Patrick might as well have been speaking for any of his fellow mourners that recent morning – for other employees and loyal customers in particular – at the imminent demise of what is likely to be his final place of employment: Laytner’s Linens, a decades old retail establishment, still housed on New York’s Upper West Side and Upper East Side. Like many other small businesses started by immigrants after the turn of the 20th century, Laytner’s will soon shutter, another victim of on-line shopping, big box stores, and rising commercial rents.

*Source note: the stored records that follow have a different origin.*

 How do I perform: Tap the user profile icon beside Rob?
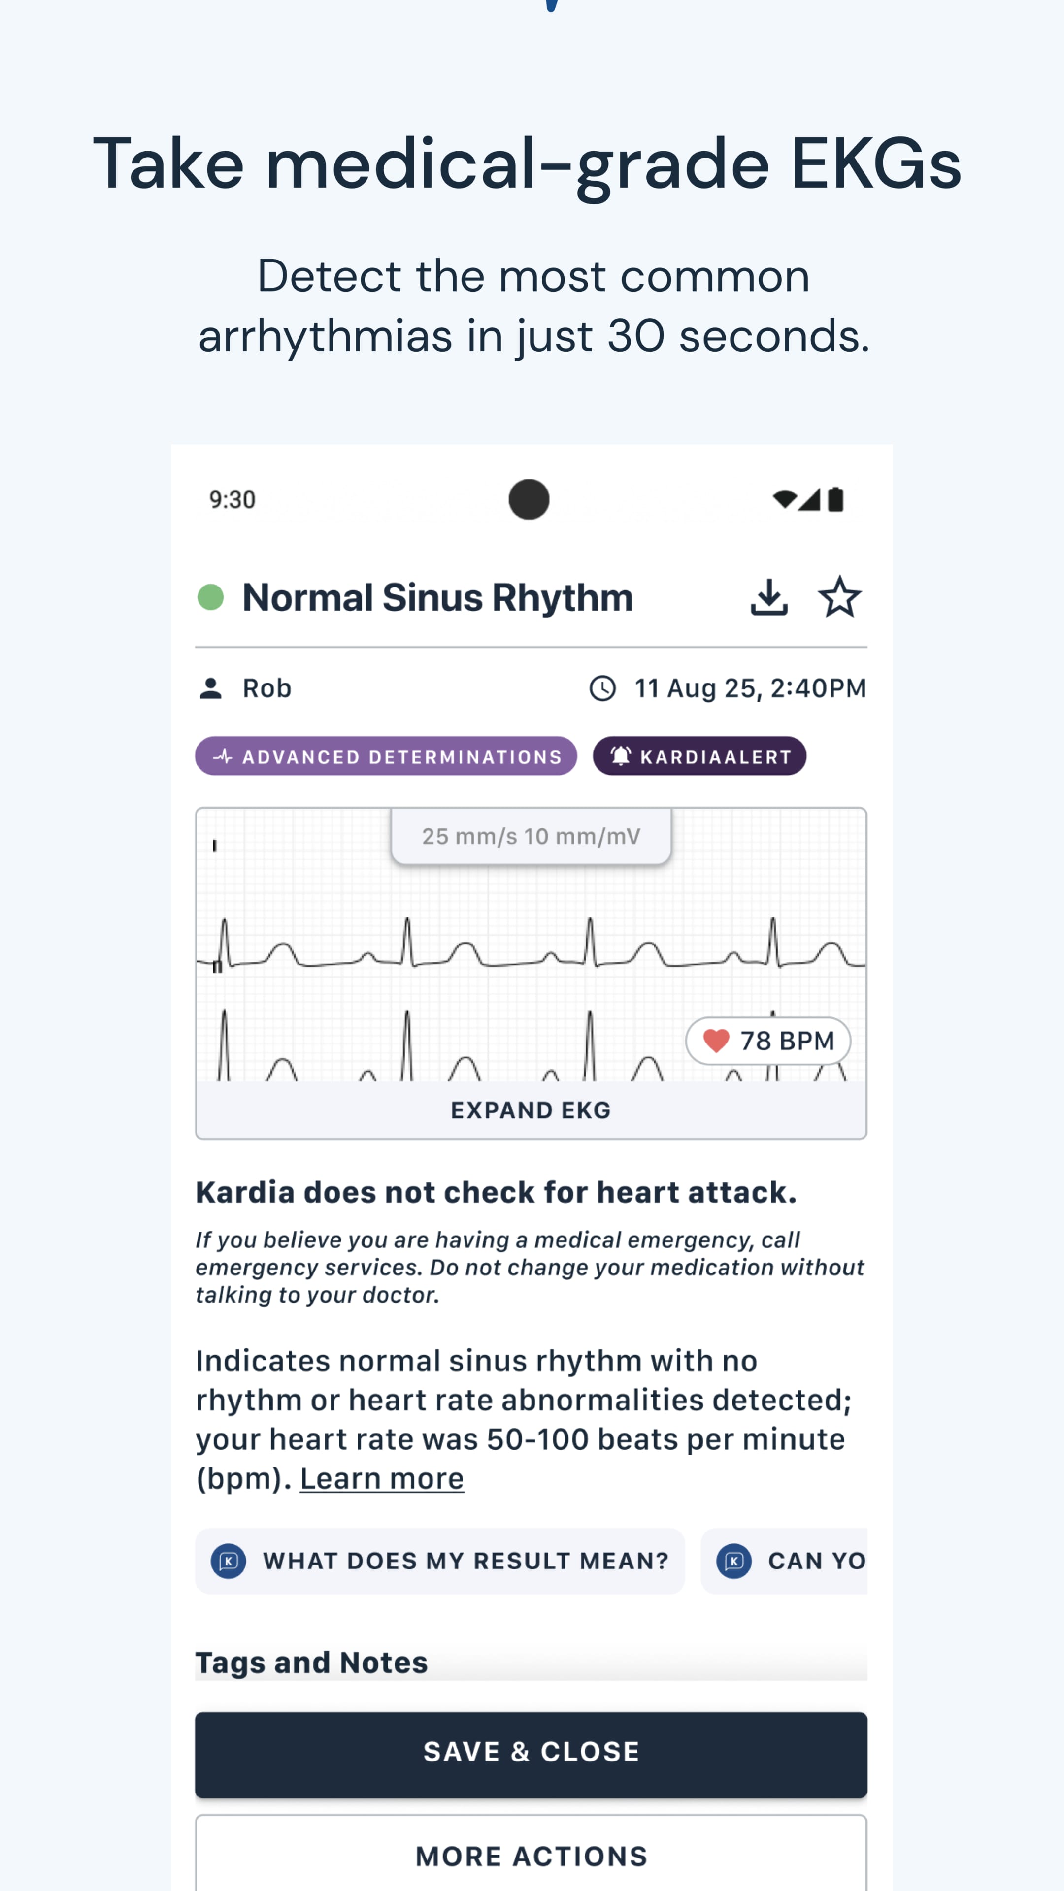[211, 689]
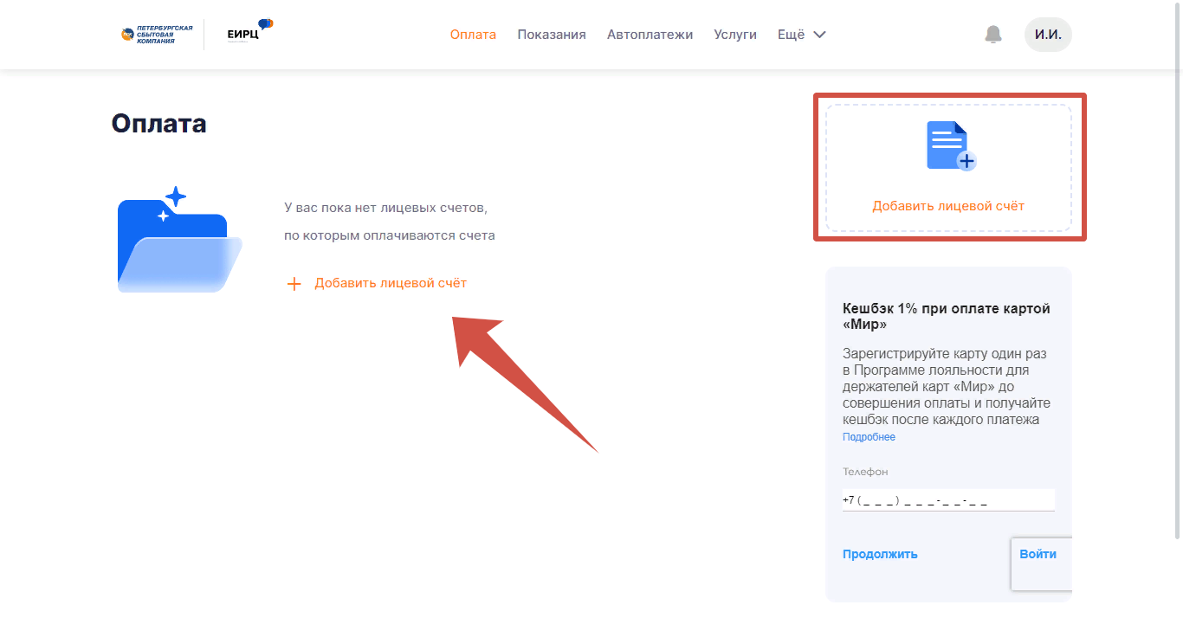The height and width of the screenshot is (618, 1183).
Task: Switch to the Показания section
Action: tap(552, 35)

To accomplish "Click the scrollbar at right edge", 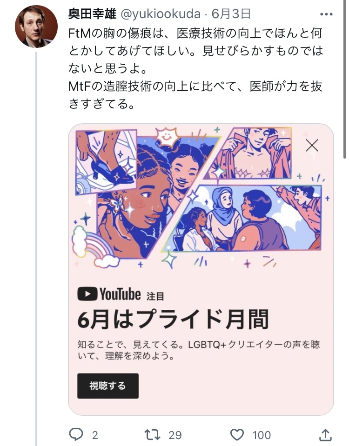I will 345,80.
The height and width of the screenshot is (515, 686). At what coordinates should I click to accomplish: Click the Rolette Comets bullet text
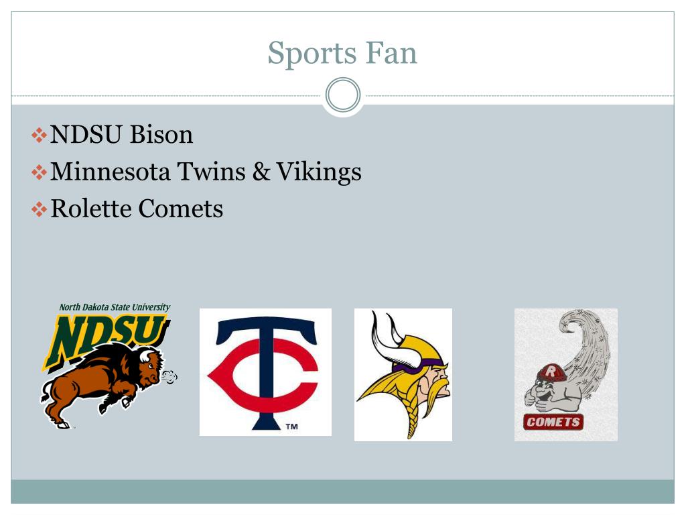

Laytner’s was opened 1961 in New York City, in many ways as the third offspring and “baby of the family” of Helen and Joseph Laynter, Holocaust survivors who met at the Liberation of Paris in August 1944. The Laytners emigrated to the United States several years later, having learned the whereabouts of one of Helen’s other surviving family members through classified ads in local New York dailies. The couple settled on the Upper West Side, at 83rd Street between Amsterdam Avenue and Broadway, a neighborhood often called the “schtetl” of Manhattan for its predominantly Jewish, working class residents, many of whom had fled Europe out of fear of Nazi persecution.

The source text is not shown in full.